Building on the subject of semiotics the way in which we describe the relationship between the signifier and the signified are as connotation and denotation. We make an analytical distinction between the two types of signifieds: a denotative signified and a connotative signified. The meaning includes both denotation and connotation. 

Roland Barthes (1967) Roland analysed covers in terms of symbols and how small details become symbolic to ideology. He argued how in photography connotation can be distinguished from denotation. He describes to connotation as 'myth'. For Barthes, myths were the dominant ideologies of our time. The orders of signification called denotation and connotation combine which produce ideologies. 

Paradigms and Syntagms Roman Jakobson (1956) and later Claude Levi-Strauss developed the idea that meaning arises from the different between the signifiers, which come in two kinds:
Syntagmatic which is concerning how the audience is positioned
Paradigmatic concerning the substitution Film and televisions have paradigms which include ways of changing shot (cut, fade, dissolve and wipe). The medium and genre are also paradigms and particular media texts derive meaning from the ways in which the medium and genre used differs from the alternatives. 

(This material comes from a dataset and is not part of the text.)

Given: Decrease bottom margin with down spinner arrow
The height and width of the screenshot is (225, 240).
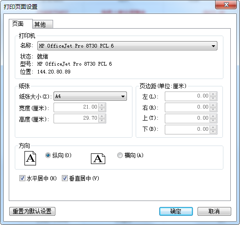Looking at the screenshot, I should (213, 132).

When evaluating media language it is an evaluation of all the micro elements and how they have created meaning to inform us about genre, narrative, representations/ideology, targeting of audiences through these micro elements. To evaluate we have to use semiotic terminology to explain the encoding of these elements and the codes and conventions within the media texts. Looking at preferred meaning that we would ideally want our audiences to decode based on what we encode can link to the reading of texts. 

Micro Elements
Mise-En-Scene: Creates the diegetic world/diegesis which is the fictional space and time implied by the narrative, so, the world in which the story takes place. 
Key areas: location, character, cinematography, layout and page design.

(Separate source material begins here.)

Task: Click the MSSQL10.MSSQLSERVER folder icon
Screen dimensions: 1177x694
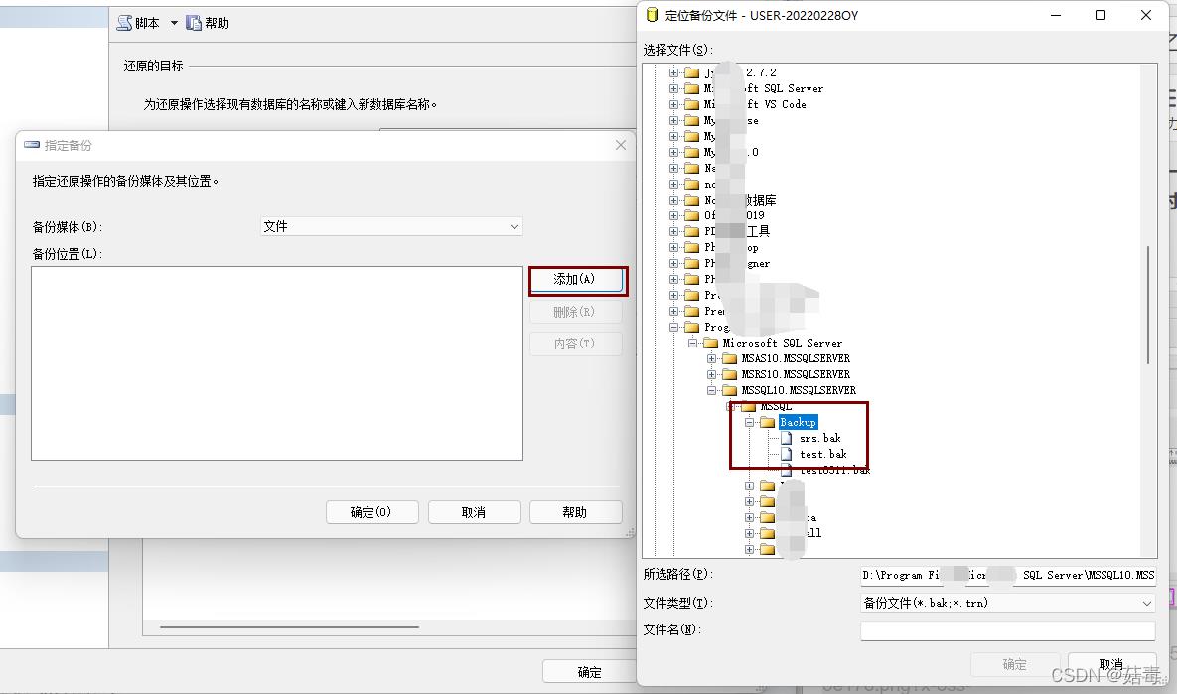Action: pos(730,390)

Camerawork: Four elements come with camerawork which are shot types, camera composition, camera movement, camera angles

Editing: Post-production technique in which the footage shot during production is cut up and reassembled in such a way as to tell the story. TV shows and films are not filmed in chronological order, after filming the 'takes', post-production edits in the correct order.
 - Long takes are takes which are of long length whereas short takes only last a few seconds. Two basic types of editing are continuity and non-continuity.